JSAI2018

Presentation information

Oral presentation

General Session » [General Session] 2. Machine Learning

[1N1] [General Session] 2. Machine Learning

Tue. Jun 5, 2018 1:20 PM - 3:00 PM Room N (2F Sakurajima)

座長:原 聡(大阪大学)

1:20 PM - 1:40 PM

[1N1-01] Learning of Relative Spatial Concepts from Utterances based on MCMC sampling

〇Rikunari Sagara1, Zhixiang Gu1, Ryo Taguchi1, Koosuke Hattori2, Masahiro Hoguro2, Taizo Umezaki1,3 (1. Nagoya Institute of Technology, 2. Chubu University, 3. The University of Tokyo)

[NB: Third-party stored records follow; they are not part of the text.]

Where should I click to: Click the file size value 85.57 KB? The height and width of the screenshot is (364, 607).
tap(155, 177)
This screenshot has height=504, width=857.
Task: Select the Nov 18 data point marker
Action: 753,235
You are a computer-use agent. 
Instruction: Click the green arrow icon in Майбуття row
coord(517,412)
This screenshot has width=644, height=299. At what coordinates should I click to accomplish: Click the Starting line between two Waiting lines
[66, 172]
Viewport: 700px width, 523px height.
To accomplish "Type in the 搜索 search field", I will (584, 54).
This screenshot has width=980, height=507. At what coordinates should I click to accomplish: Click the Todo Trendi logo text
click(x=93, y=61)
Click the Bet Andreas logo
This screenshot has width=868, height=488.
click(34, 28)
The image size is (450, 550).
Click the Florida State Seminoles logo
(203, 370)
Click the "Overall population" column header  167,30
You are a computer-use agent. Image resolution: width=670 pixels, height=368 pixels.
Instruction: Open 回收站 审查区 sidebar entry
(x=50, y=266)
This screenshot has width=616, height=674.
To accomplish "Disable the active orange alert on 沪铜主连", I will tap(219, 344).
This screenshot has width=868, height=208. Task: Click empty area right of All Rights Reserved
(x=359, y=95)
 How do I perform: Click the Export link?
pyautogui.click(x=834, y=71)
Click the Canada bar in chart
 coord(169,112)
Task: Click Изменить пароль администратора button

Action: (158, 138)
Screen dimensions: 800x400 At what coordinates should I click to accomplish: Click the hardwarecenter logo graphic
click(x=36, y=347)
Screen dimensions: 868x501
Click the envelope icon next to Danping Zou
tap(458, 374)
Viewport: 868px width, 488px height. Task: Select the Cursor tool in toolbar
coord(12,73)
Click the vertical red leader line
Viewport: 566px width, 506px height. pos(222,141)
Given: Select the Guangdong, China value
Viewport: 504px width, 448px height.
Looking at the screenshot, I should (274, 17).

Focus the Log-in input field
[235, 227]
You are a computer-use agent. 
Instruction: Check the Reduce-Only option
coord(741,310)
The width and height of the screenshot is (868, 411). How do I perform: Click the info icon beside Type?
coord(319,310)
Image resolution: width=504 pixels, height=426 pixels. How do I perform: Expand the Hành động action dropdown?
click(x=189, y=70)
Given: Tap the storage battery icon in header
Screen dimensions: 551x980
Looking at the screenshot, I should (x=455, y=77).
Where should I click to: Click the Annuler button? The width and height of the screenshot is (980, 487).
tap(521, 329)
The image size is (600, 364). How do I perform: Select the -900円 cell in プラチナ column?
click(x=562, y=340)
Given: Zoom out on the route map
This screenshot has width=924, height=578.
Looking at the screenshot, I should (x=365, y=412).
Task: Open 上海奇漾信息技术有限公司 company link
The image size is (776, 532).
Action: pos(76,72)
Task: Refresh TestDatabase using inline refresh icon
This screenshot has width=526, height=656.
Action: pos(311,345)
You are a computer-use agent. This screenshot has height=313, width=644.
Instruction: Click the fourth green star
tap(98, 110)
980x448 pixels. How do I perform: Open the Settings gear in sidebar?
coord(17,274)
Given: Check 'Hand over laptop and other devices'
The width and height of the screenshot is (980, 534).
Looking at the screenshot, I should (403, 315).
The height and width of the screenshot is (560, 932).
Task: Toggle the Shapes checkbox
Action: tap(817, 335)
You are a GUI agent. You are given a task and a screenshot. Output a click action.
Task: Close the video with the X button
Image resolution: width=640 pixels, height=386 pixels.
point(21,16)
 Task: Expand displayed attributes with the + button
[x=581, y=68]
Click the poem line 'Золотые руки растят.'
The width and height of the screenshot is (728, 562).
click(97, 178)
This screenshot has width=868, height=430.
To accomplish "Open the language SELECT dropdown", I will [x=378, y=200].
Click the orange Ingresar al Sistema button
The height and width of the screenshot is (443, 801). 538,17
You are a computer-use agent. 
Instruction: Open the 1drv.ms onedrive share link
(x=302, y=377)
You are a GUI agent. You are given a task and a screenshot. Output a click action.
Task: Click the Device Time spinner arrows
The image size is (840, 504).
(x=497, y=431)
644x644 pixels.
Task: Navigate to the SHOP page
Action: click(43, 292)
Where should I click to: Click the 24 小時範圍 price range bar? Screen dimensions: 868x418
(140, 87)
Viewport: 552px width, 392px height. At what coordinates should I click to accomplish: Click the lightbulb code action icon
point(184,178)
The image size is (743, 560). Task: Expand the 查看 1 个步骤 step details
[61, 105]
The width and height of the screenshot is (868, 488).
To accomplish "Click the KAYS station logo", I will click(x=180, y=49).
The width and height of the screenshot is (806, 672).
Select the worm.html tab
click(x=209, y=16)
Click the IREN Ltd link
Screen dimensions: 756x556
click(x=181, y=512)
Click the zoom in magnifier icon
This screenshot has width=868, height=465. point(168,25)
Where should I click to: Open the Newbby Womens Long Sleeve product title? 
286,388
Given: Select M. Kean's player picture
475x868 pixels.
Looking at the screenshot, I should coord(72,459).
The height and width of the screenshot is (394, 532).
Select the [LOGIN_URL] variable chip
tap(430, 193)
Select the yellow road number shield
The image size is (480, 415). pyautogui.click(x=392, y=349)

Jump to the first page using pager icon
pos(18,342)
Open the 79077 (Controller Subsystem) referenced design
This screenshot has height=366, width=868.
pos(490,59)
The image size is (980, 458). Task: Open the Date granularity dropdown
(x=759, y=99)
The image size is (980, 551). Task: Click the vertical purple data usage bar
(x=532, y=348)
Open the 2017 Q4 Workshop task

Keywords:Symbol Emergent Systems, Language Acquisition, Machine Learning

This paper presents a method for learning relative spatial concepts and phoneme sequences which represent spatial concepts and objects from utterances without knowledge of words. First, phoneme sequences recognized by a general speech recognizer are divided into words on the basis of NPYLM. Then, parameters of the relative spatial distributions are estimated from the segmented words and location information by MCMC sampling. In the experiments, the result showed that the parameters were estimated correctly by the proposed method. Moreover, phoneme sequences which represent spatial concepts and objects were learned successfully by the proposed method.